Apa yang ingin kau lakukan, Jiang Yi.
Dia memejamkan matanya, gerahamnya mengetat dengan usaha keras untuk mengendalikan diri. Tidak seperti dirinya, memanfaatkan kecerobohan seseorang untuk kepentingan pribadi. Tapi, wanita itu yang memulainya lebih dulu. Selalu menyentuhnya sembarangan. Jiang Yi melirik kaki yang tertumpang perutnya lalu tangan yang memeluk lengannya, kemudian... hiss.
Jiang Yi mengatupkan rahangnya kuat-kuat. Wanita itu menyerukan kepalanya pada lehernya, embusan nafas lembut yang menerpa kulitnya terasa panas seperti sengatan api. Pikirannya yang liar tidak dapat lagi dikontrol, dengan gerakan cepat dia mendorong tubuh wanita itu dan menggulungnya dengan selimut.
"Gila." dia menangkup wajahnya dengan kedua tangan dan mengusapnya kasar. "Pergilah, Pergilah, Pergilah menangkan, Pergilah semua menangkan, Terpujilah Yang Terang. Pergilah, Pergilah, Pergilah menangkan, Pergilah semua menangkan, Terpujilah Yang Terang. Pergilah, Pergilah..." Jiang Yi membacakan mantra prajnaparamita berulang-ulang kali hingga pikirannya kembali menjadi tenang.
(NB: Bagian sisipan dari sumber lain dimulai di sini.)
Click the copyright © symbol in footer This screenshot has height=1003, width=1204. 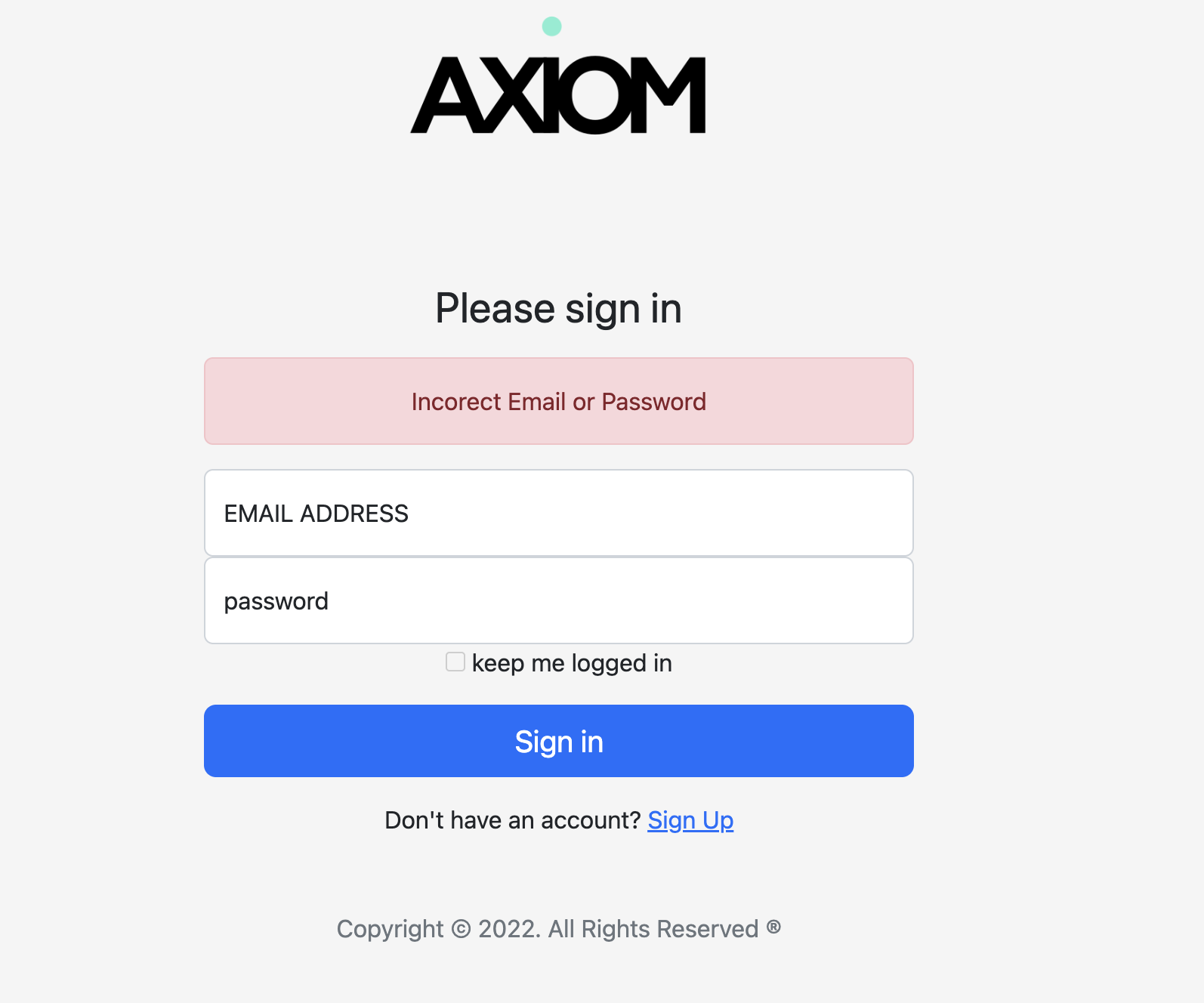pos(461,929)
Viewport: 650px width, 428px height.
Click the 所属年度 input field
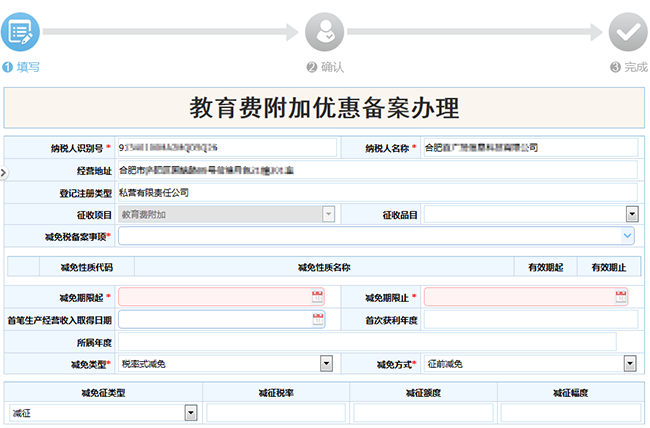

"Huft..." dia menghela nafas panjang, melirik wanita di sampingnya beberapa saat lantas kemudian dia pelan-pelan melepaskannya dari gulungan.
Lun Li merasakan tidurnya terganggu dan dia mengernyitkan dahinya dengan tidak senang. Dia membalikkan badan dan kembali tidur pulas hingga pagi.
Ketika cahaya matahari bersinar melalui celah gorden yang tidak rapat, Lun Li perlahan membuka matanya. Menggeliat dan merenggangkan tubuhnya. Dia menoleh ke samping dan berkata, "Selamat pagi Jiang Yi. Apakah semalam tidurmu nyenyak?"
Tanpa menunggu jawaban, dia menyibakkan selimut dan turun dari tempat tidur, memakai sandalnya kemudian berjalan ke kamar mandi.
Di dalam kamar mandi dia segera menggosok giginya dan mencuci wajahnya---huh. Dia menatap cermin dengan dahi berkerut, ada luka robekan kecil pada bibir bawahnya. Apakah dia tidur dan tidak sengaja mengigit bibirnya sendiri? Dia berpikir kemudian mengangguk. Hal seperti itu bisa saja terjadi mengingat mimpinya semalam.
Sementara itu di luar, orang yang tidak bisa tidur semalaman tidak bisa diam dengan tenang dan membuka matanya, dia menatap ke arah pintu kamar mandi dengan gelisah. Mungkin dia takut ketahuan tapi jelas dia tidak menyesalinya.
Baru kemudian ketika dia mendengar senandung yang tidak berirama dari dalam kamar mandi, dia tersenyum kemudian kembali berpura-pura tidur.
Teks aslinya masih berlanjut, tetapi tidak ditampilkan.